**EXERCISE INSTRUCTIONS:** Every entry must appear in the answer exactly as it does here.

(Stored dataset items)
* * * * *
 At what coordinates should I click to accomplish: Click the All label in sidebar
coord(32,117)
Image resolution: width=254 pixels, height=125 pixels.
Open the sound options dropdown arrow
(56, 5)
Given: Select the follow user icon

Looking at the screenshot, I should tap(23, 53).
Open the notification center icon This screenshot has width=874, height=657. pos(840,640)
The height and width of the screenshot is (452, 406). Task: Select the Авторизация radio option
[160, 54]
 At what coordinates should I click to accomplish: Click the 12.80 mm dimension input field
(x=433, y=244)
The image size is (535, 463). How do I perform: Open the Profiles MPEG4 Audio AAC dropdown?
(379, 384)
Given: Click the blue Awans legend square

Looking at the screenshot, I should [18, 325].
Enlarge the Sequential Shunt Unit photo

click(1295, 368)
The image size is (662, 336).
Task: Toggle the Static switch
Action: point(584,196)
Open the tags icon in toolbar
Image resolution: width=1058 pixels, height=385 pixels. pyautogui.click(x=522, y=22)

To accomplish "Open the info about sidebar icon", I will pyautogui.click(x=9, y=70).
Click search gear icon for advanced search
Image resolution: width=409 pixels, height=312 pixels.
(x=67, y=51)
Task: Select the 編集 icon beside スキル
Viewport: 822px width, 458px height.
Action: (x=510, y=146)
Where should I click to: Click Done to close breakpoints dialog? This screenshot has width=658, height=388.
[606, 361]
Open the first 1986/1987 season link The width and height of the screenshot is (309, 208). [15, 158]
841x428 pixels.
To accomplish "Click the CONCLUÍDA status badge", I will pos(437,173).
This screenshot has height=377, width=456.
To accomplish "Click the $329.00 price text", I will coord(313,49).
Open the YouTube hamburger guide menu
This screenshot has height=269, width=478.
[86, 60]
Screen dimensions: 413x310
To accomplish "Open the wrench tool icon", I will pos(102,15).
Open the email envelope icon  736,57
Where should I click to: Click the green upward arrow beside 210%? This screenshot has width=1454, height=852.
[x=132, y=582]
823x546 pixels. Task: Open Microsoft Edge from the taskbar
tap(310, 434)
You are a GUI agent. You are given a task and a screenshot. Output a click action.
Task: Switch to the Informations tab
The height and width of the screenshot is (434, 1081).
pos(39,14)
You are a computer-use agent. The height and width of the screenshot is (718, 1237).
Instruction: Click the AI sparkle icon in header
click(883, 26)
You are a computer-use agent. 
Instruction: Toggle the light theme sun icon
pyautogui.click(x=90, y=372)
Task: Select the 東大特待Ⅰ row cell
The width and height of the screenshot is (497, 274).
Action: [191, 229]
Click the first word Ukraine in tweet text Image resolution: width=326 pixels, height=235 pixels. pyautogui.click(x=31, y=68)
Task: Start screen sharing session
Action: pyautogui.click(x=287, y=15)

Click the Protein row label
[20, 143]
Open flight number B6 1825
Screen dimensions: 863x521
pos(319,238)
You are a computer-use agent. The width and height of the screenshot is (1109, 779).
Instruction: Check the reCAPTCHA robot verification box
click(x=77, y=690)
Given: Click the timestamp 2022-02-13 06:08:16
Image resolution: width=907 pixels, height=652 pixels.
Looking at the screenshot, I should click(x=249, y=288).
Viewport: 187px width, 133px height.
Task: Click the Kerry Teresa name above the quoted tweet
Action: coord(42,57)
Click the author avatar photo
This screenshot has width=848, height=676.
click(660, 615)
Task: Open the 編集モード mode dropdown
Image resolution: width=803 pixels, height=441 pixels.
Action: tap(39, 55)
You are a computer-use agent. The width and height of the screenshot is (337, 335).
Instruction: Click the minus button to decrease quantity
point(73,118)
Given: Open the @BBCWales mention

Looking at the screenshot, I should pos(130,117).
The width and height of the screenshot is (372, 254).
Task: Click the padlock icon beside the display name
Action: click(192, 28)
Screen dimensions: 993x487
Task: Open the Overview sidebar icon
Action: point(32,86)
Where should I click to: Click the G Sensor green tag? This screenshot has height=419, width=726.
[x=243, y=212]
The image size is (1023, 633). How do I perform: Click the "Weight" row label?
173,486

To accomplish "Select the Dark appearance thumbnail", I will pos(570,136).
* * * * *
**ANSWER SECTION:**
 At what coordinates should I click to accomplish: Click the All label in sidebar
coord(32,117)
Image resolution: width=254 pixels, height=125 pixels.
Open the sound options dropdown arrow
(56, 5)
Given: Select the follow user icon

Looking at the screenshot, I should tap(23, 53).
Open the notification center icon This screenshot has width=874, height=657. pos(840,640)
The height and width of the screenshot is (452, 406). Task: Select the Авторизация radio option
[160, 54]
 At what coordinates should I click to accomplish: Click the 12.80 mm dimension input field
(x=433, y=244)
The image size is (535, 463). How do I perform: Open the Profiles MPEG4 Audio AAC dropdown?
(379, 384)
Given: Click the blue Awans legend square

Looking at the screenshot, I should [18, 325].
Enlarge the Sequential Shunt Unit photo

click(1295, 368)
The image size is (662, 336).
Task: Toggle the Static switch
Action: point(584,196)
Open the tags icon in toolbar
Image resolution: width=1058 pixels, height=385 pixels. pyautogui.click(x=522, y=22)

To accomplish "Open the info about sidebar icon", I will pyautogui.click(x=9, y=70).
Click search gear icon for advanced search
Image resolution: width=409 pixels, height=312 pixels.
(x=67, y=51)
Task: Select the 編集 icon beside スキル
Viewport: 822px width, 458px height.
Action: (x=510, y=146)
Where should I click to: Click Done to close breakpoints dialog? This screenshot has width=658, height=388.
[606, 361]
Open the first 1986/1987 season link The width and height of the screenshot is (309, 208). [15, 158]
841x428 pixels.
To accomplish "Click the CONCLUÍDA status badge", I will pos(437,173).
This screenshot has height=377, width=456.
To accomplish "Click the $329.00 price text", I will coord(313,49).
Open the YouTube hamburger guide menu
This screenshot has height=269, width=478.
[86, 60]
Screen dimensions: 413x310
To accomplish "Open the wrench tool icon", I will pos(102,15).
Open the email envelope icon  736,57
Where should I click to: Click the green upward arrow beside 210%? This screenshot has width=1454, height=852.
[x=132, y=582]
823x546 pixels. Task: Open Microsoft Edge from the taskbar
tap(310, 434)
You are a GUI agent. You are given a task and a screenshot. Output a click action.
Task: Switch to the Informations tab
The height and width of the screenshot is (434, 1081).
pos(39,14)
You are a computer-use agent. The height and width of the screenshot is (718, 1237).
Instruction: Click the AI sparkle icon in header
click(883, 26)
You are a computer-use agent. 
Instruction: Toggle the light theme sun icon
pyautogui.click(x=90, y=372)
Task: Select the 東大特待Ⅰ row cell
The width and height of the screenshot is (497, 274).
Action: [191, 229]
Click the first word Ukraine in tweet text Image resolution: width=326 pixels, height=235 pixels. pyautogui.click(x=31, y=68)
Task: Start screen sharing session
Action: pyautogui.click(x=287, y=15)

Click the Protein row label
[20, 143]
Open flight number B6 1825
Screen dimensions: 863x521
pos(319,238)
You are a computer-use agent. The width and height of the screenshot is (1109, 779).
Instruction: Check the reCAPTCHA robot verification box
click(x=77, y=690)
Given: Click the timestamp 2022-02-13 06:08:16
Image resolution: width=907 pixels, height=652 pixels.
Looking at the screenshot, I should click(x=249, y=288).
Viewport: 187px width, 133px height.
Task: Click the Kerry Teresa name above the quoted tweet
Action: coord(42,57)
Click the author avatar photo
This screenshot has width=848, height=676.
click(660, 615)
Task: Open the 編集モード mode dropdown
Image resolution: width=803 pixels, height=441 pixels.
Action: tap(39, 55)
You are a computer-use agent. The width and height of the screenshot is (337, 335).
Instruction: Click the minus button to decrease quantity
point(73,118)
Given: Open the @BBCWales mention

Looking at the screenshot, I should pos(130,117).
The width and height of the screenshot is (372, 254).
Task: Click the padlock icon beside the display name
Action: click(192, 28)
Screen dimensions: 993x487
Task: Open the Overview sidebar icon
Action: point(32,86)
Where should I click to: Click the G Sensor green tag? This screenshot has height=419, width=726.
[x=243, y=212]
The image size is (1023, 633). How do I perform: Click the "Weight" row label?
173,486

To accomplish "Select the Dark appearance thumbnail", I will pos(570,136).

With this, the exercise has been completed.